Ito (1970) already described the role of internal feedbacks from the cerebellum to the cerebral cortex that could act as a forward model. Forward models are well-known in engineering and control theory, and so they were readily adopted in the context of motor control by the cerebellum. A Kalman filter model (Paulin, 1989) and a Smith predictor model (Miall & Stein, 1993) were successful examples. Inverse models, closely related to forward models, were proposed by Kawato et al. (1987). Inverse models are acquired by a feedback error learning scheme (Kawato & Gomi, 1992), which was proposed as a model of cerebro-cerebellar interactions. Furthermore, a general architecture consisting of multiple paired forward and inverse models was proposed (Wolpert & Kawato, 1998) and was finalized as MOSAIC (modular selection and identification for control) architecture (Haruno et al., 2001). The concept has been even adopted for cognitive processes (Ramnani, 2006, 2014). A tandem architecture of forward and inverse models was applied for interpreting adaptation of voluntary movements (Honda et al., 2018). In general, forward and inverse models are called internal models. Internal models may be the most successful of all theoretical studies in the history of cerebellar research. A comprehensive review on internal models has been provided elsewhere (Wolpert et al., 1998).
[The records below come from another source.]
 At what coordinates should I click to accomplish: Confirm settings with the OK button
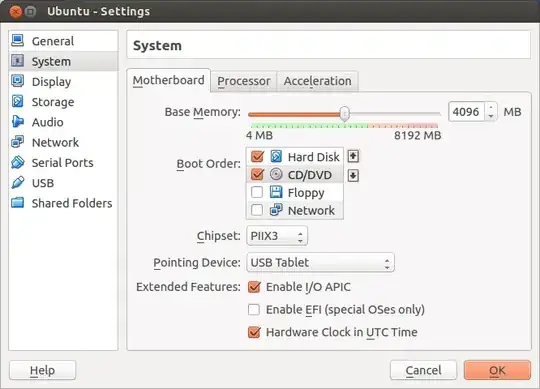497,370
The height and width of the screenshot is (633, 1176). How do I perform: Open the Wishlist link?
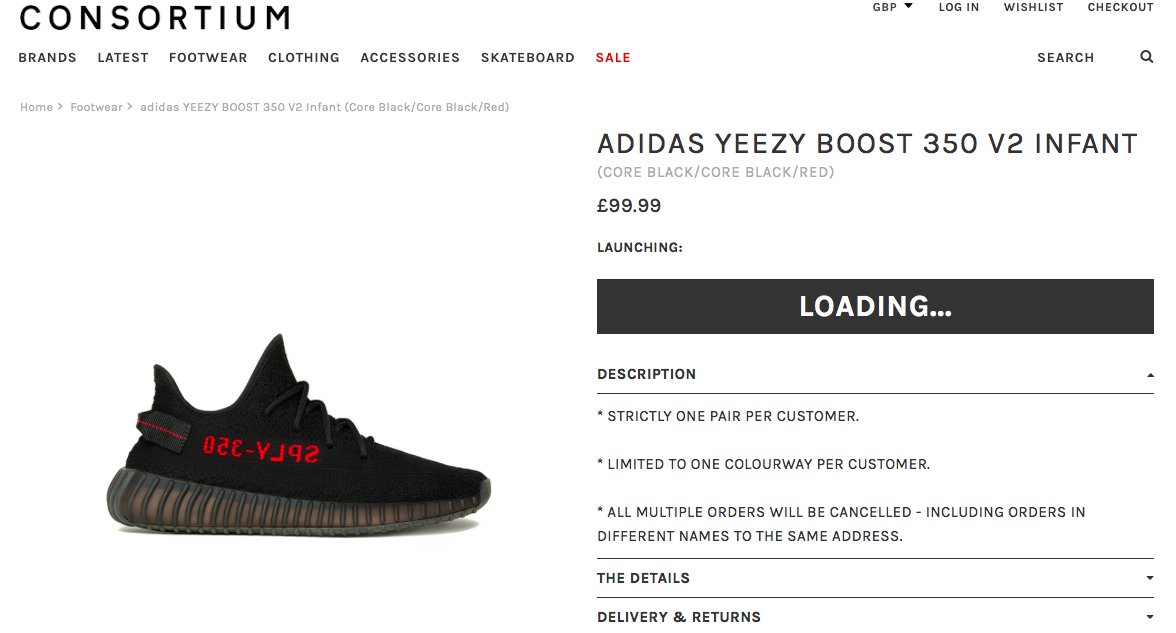1034,7
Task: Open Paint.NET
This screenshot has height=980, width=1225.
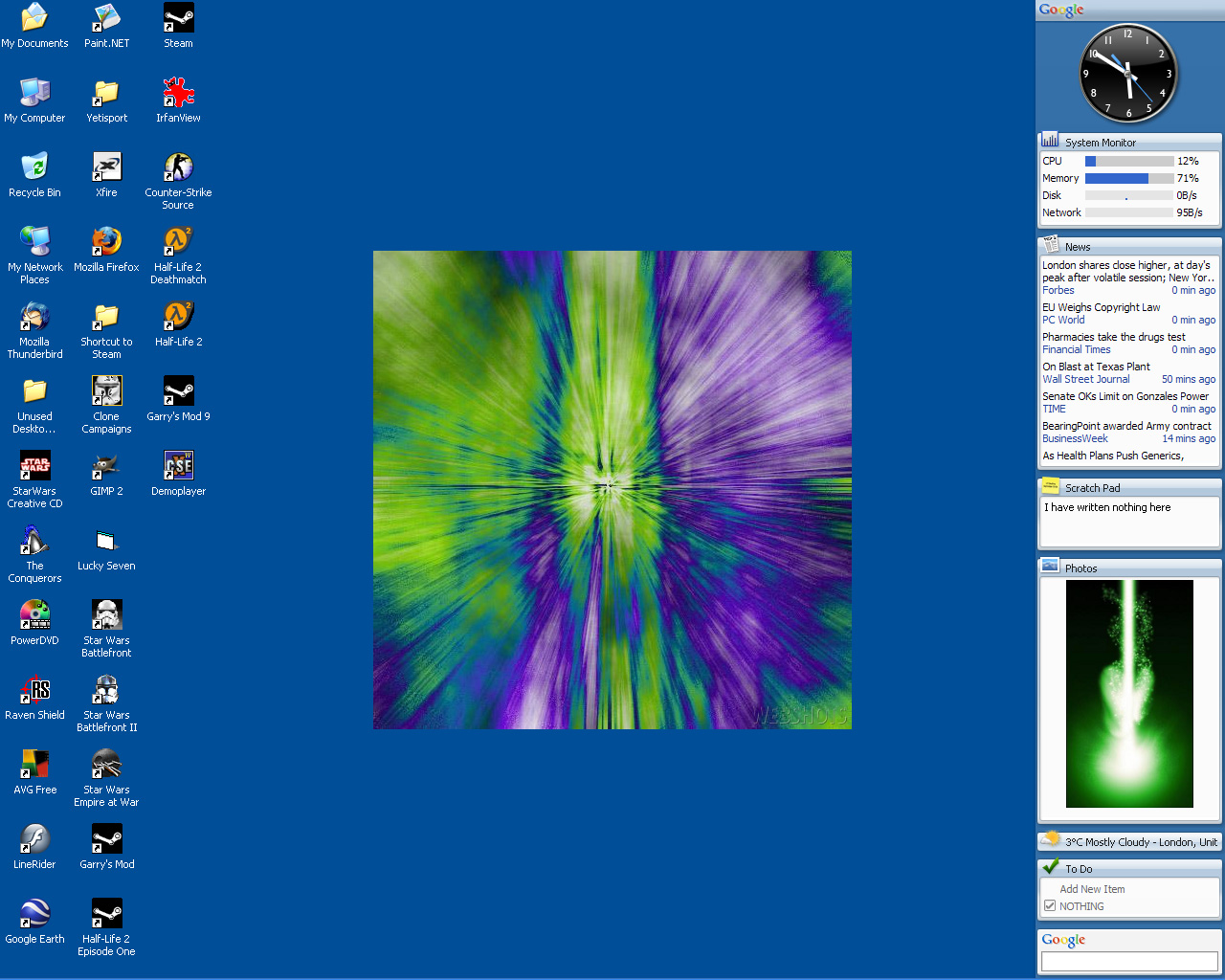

2.7 General Computational Principles

Theoretical models for VOR/OKR (section “Eye Movement Control”) and eyeblink conditioning (section “Eyeblink Conditioning”) led to generalization of the computational principles. Liquid state machines (Yamazaki & Tanaka, 2007) and generalized adaptive filter models (Dean et al., 2010) were proposed as a general computational principle of the cerebellum as an extension of the Marr-Albus-Ito model. These studies were able to explain gain learning (e.g., VOR adaptation) and timing learning (e.g., eyeblink conditioning) by a single computational principle (Yamazaki & Nagao, 2012). Another theoretical study examined the potential of the cerebellar cortical circuit as a universal functional approximator based on mathematical functional analysis (Fujita, 2016).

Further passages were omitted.